Today I find that I am having a day when I don't want to be around negative people more than ever. It can be challenging when you come from your soul and are true to yourself and have found your peace and all you want to do is come from love, and others aren't. Thats how it goes as everyone is different and where they are in life and dealing with what they need to. But hey, this is about me though and how I feel.
When I am around other people that come from a negative ego aspect, it doesn't sit well with my soul and it feels real uncomfortable. So much so that I am finding that I am unable to be around certain people as it brings up all kinds of negative stuff that they are carrying which I pick up on. Sometimes I just want to be a hermit and do my spiritual writing and converse with people that are real and honest and speak their truth as I see and feel beyond the front others put on to cope with their life. No offence to them as I said but I cannot push aside how i feel anymore.

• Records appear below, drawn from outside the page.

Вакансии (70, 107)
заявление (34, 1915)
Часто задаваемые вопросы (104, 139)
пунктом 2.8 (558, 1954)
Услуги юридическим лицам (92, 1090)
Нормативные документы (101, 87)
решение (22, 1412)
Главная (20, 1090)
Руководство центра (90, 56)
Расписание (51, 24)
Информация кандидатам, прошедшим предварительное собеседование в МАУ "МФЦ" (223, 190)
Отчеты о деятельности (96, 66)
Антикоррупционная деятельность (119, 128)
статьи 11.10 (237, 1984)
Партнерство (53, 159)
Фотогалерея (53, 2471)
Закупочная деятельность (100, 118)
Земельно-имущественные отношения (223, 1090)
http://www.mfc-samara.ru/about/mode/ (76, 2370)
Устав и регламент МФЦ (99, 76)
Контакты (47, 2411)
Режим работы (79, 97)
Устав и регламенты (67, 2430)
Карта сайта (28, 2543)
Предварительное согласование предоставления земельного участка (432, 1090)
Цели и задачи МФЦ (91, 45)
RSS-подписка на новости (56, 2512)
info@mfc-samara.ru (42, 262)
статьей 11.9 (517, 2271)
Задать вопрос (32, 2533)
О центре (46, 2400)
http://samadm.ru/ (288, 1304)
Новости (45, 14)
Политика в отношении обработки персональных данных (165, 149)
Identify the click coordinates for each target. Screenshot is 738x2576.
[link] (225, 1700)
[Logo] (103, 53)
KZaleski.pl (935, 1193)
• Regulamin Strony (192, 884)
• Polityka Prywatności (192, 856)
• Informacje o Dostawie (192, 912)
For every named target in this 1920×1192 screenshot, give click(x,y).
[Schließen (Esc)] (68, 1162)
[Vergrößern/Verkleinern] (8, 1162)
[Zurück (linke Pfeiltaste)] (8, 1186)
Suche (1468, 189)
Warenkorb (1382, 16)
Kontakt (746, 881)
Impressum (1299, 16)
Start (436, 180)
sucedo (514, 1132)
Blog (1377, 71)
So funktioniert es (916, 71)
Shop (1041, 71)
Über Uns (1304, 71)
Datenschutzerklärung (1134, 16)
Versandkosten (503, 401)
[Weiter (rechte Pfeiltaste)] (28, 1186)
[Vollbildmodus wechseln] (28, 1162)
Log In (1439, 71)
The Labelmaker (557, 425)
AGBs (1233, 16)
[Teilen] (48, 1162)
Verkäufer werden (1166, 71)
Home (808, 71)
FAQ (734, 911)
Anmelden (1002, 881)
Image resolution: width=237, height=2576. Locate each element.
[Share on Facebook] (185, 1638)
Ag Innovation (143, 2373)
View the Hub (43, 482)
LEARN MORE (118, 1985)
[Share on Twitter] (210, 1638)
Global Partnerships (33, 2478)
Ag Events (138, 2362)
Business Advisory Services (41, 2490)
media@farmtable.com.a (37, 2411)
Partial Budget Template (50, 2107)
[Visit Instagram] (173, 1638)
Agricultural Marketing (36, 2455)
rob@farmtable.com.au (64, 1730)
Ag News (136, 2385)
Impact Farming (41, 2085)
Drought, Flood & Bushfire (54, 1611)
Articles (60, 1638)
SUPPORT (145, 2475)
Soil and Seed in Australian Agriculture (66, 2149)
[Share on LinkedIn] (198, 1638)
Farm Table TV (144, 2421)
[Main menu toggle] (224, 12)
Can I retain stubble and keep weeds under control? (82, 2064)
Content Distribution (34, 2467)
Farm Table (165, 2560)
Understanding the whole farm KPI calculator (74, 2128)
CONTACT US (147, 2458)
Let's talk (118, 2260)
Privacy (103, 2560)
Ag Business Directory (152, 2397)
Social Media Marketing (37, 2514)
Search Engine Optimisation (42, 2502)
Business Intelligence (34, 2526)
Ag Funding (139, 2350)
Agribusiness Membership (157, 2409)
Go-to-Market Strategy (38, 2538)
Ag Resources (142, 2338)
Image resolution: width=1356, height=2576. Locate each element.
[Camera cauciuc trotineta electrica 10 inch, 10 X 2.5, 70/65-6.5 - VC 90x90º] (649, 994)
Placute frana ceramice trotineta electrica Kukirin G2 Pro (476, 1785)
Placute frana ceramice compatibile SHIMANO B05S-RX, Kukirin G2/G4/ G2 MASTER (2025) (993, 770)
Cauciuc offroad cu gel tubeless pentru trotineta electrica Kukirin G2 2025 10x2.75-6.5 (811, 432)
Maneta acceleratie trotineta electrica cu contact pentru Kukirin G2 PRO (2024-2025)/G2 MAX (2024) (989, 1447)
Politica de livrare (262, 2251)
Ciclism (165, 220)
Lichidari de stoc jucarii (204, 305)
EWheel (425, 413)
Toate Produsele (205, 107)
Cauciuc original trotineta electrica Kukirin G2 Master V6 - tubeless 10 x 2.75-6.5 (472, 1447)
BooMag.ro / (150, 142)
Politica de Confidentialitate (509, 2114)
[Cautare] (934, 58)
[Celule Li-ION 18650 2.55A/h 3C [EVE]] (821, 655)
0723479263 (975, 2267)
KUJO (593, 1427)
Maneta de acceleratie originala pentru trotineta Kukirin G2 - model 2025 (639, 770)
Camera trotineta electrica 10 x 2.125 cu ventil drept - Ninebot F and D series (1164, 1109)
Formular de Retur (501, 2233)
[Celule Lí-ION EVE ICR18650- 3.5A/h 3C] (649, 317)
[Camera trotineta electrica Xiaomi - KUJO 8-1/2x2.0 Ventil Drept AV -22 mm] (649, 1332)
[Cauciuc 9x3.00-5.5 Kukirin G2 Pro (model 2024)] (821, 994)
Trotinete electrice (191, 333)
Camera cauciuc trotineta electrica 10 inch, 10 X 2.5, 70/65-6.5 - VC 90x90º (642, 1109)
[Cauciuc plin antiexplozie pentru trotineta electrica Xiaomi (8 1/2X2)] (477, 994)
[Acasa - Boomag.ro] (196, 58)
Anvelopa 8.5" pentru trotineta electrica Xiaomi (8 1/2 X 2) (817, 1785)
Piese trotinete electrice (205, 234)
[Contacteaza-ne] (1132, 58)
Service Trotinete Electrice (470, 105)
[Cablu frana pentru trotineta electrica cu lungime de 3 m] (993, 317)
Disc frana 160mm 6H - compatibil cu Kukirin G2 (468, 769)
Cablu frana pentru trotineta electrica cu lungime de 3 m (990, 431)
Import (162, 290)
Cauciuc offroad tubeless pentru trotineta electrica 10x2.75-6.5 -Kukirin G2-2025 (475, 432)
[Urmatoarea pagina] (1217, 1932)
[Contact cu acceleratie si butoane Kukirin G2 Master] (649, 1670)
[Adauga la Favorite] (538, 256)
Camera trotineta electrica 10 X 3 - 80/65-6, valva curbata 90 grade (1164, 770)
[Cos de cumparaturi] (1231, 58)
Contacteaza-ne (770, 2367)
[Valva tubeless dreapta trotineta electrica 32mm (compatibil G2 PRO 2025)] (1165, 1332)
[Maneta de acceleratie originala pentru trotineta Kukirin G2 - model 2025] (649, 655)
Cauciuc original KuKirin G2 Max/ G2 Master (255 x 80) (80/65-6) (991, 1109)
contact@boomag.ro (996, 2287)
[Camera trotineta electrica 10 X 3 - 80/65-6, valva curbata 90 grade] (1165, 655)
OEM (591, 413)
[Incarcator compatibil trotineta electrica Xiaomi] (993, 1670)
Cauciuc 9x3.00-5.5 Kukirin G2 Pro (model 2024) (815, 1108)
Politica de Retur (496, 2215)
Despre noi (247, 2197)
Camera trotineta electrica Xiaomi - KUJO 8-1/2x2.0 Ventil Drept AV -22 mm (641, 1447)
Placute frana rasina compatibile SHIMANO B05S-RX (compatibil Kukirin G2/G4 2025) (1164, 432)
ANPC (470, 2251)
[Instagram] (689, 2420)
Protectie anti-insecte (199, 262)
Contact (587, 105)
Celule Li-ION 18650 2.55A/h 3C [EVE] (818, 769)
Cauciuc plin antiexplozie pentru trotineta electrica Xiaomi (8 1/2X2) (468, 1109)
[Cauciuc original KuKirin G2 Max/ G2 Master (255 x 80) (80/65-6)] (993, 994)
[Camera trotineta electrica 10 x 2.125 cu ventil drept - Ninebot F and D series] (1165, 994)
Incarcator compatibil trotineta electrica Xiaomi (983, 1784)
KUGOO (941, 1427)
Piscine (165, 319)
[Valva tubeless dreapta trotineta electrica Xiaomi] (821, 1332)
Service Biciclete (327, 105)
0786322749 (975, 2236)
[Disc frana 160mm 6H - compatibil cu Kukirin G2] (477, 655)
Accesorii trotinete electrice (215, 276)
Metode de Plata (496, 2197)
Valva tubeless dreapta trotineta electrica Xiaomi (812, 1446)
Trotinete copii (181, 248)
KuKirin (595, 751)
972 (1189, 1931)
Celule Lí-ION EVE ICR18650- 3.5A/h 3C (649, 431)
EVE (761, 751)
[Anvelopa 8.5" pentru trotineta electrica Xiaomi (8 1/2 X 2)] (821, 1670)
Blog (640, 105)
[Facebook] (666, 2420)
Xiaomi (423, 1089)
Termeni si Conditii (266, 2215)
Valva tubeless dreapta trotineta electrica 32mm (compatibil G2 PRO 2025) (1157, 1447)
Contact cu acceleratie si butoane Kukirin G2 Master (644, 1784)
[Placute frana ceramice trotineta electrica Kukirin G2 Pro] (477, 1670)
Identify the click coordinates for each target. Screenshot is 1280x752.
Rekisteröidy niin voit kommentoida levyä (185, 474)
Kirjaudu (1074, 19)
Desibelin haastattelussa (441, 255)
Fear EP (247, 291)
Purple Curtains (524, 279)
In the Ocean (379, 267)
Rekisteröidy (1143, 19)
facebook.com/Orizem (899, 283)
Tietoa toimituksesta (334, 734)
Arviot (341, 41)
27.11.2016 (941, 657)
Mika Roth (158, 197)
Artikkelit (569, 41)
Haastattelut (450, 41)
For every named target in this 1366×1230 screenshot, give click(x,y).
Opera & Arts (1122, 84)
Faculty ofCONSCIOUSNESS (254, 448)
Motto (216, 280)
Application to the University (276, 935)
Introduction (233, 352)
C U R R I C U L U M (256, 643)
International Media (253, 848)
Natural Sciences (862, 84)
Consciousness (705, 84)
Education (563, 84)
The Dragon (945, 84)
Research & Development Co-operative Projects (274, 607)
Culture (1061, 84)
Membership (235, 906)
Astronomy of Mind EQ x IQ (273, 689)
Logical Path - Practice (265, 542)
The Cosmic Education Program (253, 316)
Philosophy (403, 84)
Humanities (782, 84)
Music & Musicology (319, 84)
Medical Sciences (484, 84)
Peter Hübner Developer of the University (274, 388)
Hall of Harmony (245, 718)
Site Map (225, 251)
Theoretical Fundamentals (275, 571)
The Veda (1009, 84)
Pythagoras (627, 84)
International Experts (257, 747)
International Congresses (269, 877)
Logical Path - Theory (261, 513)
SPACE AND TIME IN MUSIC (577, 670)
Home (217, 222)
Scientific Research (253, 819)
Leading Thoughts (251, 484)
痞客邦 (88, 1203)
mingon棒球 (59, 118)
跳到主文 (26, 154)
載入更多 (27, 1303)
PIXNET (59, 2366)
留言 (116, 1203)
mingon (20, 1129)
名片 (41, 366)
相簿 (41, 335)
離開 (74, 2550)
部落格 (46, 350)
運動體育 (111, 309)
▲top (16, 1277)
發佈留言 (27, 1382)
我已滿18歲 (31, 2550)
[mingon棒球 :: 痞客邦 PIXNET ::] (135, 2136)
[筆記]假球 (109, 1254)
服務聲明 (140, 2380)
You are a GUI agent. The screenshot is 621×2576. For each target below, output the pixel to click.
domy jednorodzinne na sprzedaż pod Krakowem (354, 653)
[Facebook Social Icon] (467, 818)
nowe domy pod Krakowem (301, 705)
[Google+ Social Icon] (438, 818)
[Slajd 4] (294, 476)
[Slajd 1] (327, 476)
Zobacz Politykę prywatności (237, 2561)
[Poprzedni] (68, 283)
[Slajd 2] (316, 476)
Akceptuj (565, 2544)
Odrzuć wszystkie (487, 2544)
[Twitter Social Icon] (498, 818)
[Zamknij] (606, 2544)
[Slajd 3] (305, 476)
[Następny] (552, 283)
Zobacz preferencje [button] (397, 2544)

I join in family things that are needed and I'm okay with this as I know I can go when it is finished. But there are some family that I no longer connect to anymore and I have come to a point where I can't play games anymore either. To me they are human beings that my soul chose before I came into this world, to have as family members to learn and grow from.
As before we came into this life, we were a soul that chose what we were to endure in life for us to learn our lessons and grow from. This opportunity has been given to all of us, not everyone consciously knows this, thats all.